人間的成長というのは、こういうことなのかなぁと思わされました。
登場人物の誰も彼も少し癖のあるキャラクターで、それに惹かれるところも多分にあります。
キャラ性とインドの旅情風景が見事にマッチしていて、その土地に来て去るというそれだけの一連行動が深みをましていきます。
どこが良い、あれが素敵、とあげていくと切りがないけれど、とにかく「良い物を見た」と確信できる作品です。
大きな満足感を得られました。
正しい正しい映画
細かい技術とか色々あるのだろうけど、そういうことを考える以前に、何より正しい映画という気がする。
何が正しいのか分からないけど、何より映画を観たという気持ちを確信させてくれる。この正しさを感じさせてくれる映画は、案外、少ないように思う。
最初と最後のスローモーションで、なんでか分からないけど、泣けてくるよ。
インド行きたい!旅行したくなる~
旅行したくなる映画です。
そして、この時のエイドリアンブロディが凄くカッコいいですね~コレを観て好きになりました。
初めは仲が良いんだか悪いのかよく分からない兄弟なんですが、のほほんとした気分になる面白い映画です。
音楽がまた良い!あぁ、インド行ってみたくなった。
トントントンと軽く心をノックする作品です
2007年アメリカ映画。91分。今年5本目の作品。てっきりイギリス映画かと思っていたらアメリカ映画だったインドを舞台にした「心の旅路」物語でございます。
内容は;
1、父の死をきっかけにそれまで疎遠になっていた3兄弟が、長男の呼びかけでインドのダージリン急行に集結する。
2、列車に乗って長男が明かした旅の目的とは、インドのお寺にいる彼らの母親に会いにいくことと、兄弟同士の関係を修復すること。
3、旅路にアクシデントが続発し、3兄弟の旅に黄色信号が灯る。
といった按配でございます。
ある意味、アート性があるといってもいいほどに癖のないタッチで映画は実に淡々と進行していきます。観ていて心の琴線に触れることがほとんどなく、観終わったあとも言いたいことは伝わったが感動を得られるのが難しいほどにあっさりさっぱりとしています。
そして本作の魅力とは、これだけパッションがない作品なのに・・・・・・どういうわけか心に残っているのです。巨額の製作費をかけて、これでもかと特撮映像を見せつけられたのに、次の日なにも覚えていない作品とは全く逆の感覚。
最後に列車を走って追いかけ、そしてなんとか乗りこむ3兄弟の映像がとても好き。
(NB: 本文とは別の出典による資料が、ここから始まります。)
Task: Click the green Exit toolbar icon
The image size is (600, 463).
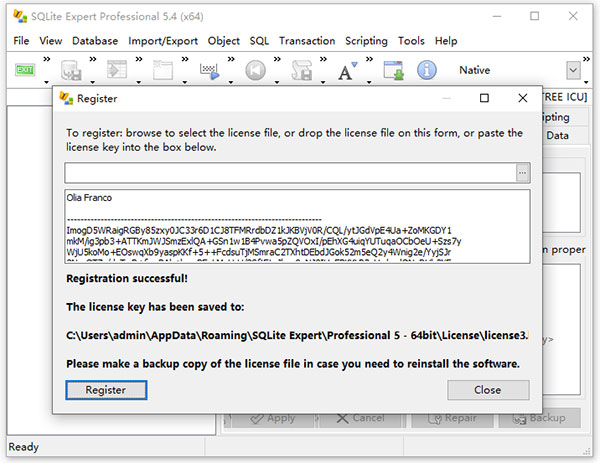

そのシーンを観ると、なんというか思わず微笑んでしまっていて、1週間たっても思い出すことのできる爽やかな映像でした。
エイドリアン・ブロディは魅力的な俳優さんだね~。
我が線路を往くアンダーソン
相変わらずこの監督らしい演出・音楽・登場人物。一見だけではさほど面白いと感じないんだが、家で何回か見ると味が出てくるんだ…だから劇場で観た後の自分の感想は自分でもアテにならんのです。
アンジェリカ・ヒューストンのお母さんは滑っているが、ラストの汽車への疾走は心地よく全てオール・ライトな後味。
『ホテル・シェヴァリエ』は意味わからんかった。意味不明故にアンダーソンか。
今年一番の映画になるかも
あーーーーーーーーーーーー!
なんてかっこいいオープニングなの!?
これを観ただけで、もう十分。席を立ってもいいくらいだった。
そんな象徴的な始まりは、起承転結を経て再び、
あーーーーーーーーーーーー!
なんてかっこいいエンディングなの!?
と、締めくくられる。
ルイ・ヴィトンの特注バッグ&スーツケースを贅沢に使って。
それでも壊れないのだろうな(スーツケース)。
スタイリッシュなCMを見ている気分にもなる。
やっぱりスーツもヴィトンかな?
じゃぁ、あのパジャマも?
その使い方、脱帽です。参りました。
LVMHの宣伝ムービー的なところもあるが
わりとわかりやすいロードムービー。
何も考えずにふらっと入って観るには
ちょうどよい。
小ネタやインドらしい色使いの事物も盛り込まれてて
画面は飽きない。
ナタリーポートマンが出てるのがなんだか不思議。
列車は行くよ,迷いを載せて
ウディ・アレンが掘り当てた「軟弱なインテリ都会人の悩み多き人生」という鉱脈の採掘人に名乗りを上げた,才人ウェス・アンダーソンの最新作。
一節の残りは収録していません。